**Task instructions**:
Repeat each entry exactly. Drop every image.

**Records from a data collection**:
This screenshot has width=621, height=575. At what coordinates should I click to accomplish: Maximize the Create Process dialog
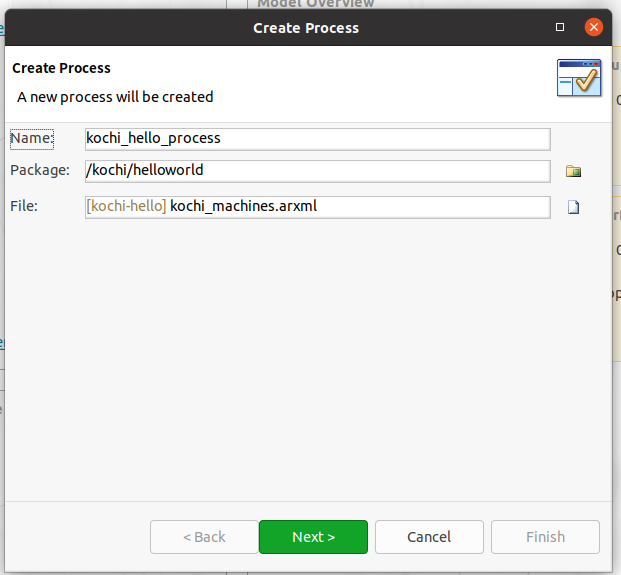(560, 27)
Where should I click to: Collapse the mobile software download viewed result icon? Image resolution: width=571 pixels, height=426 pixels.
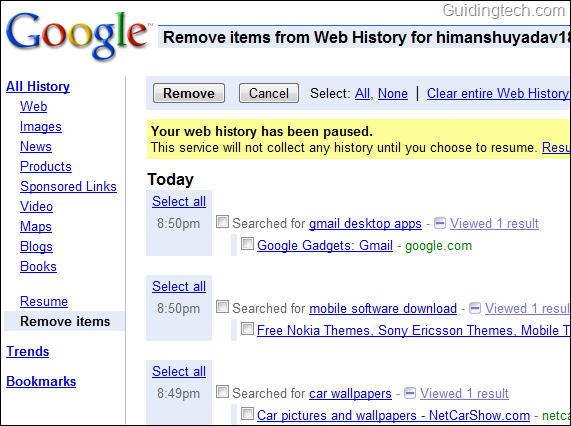tap(474, 308)
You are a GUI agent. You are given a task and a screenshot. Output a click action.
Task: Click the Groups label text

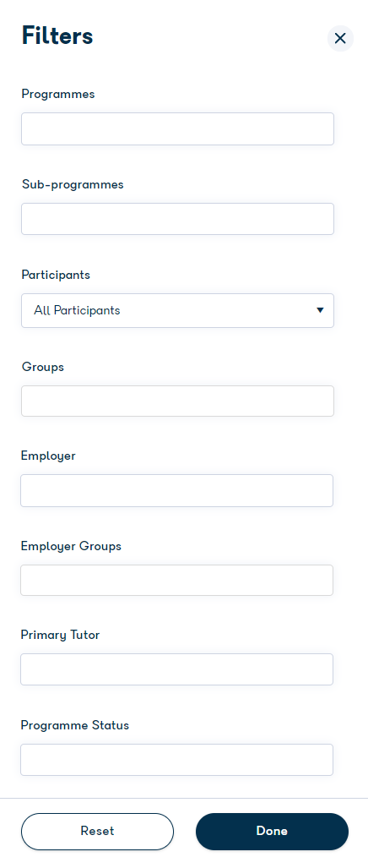click(x=43, y=367)
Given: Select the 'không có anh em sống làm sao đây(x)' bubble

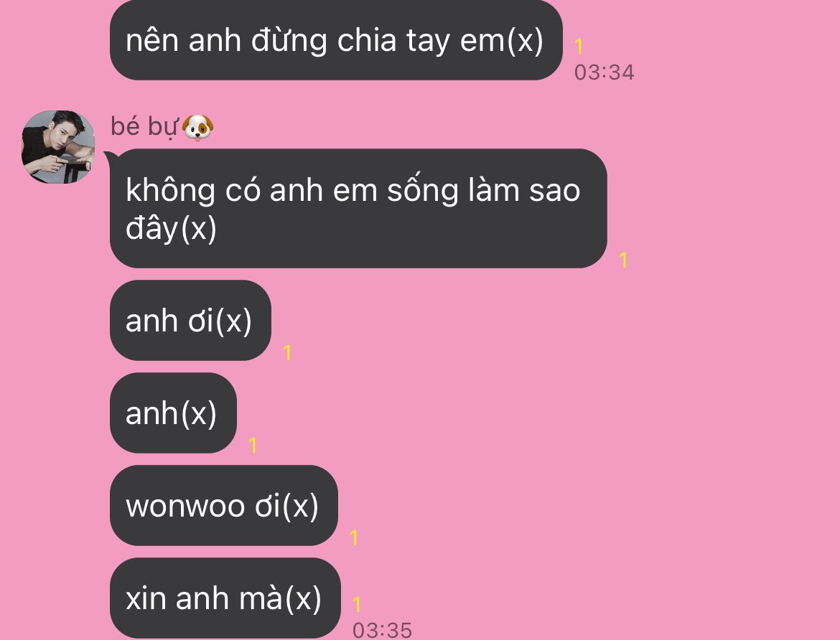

**Task result**:
This screenshot has width=621, height=575. At what coordinates should I click to accomplish: Maximize the Create Process dialog
(560, 27)
Where should I click to: Collapse the mobile software download viewed result icon? Image resolution: width=571 pixels, height=426 pixels.
tap(474, 308)
You are a GUI agent. You are given a task and a screenshot. Output a click action.
Task: Click the Groups label text

click(x=43, y=367)
Given: Select the 'không có anh em sống làm sao đây(x)' bubble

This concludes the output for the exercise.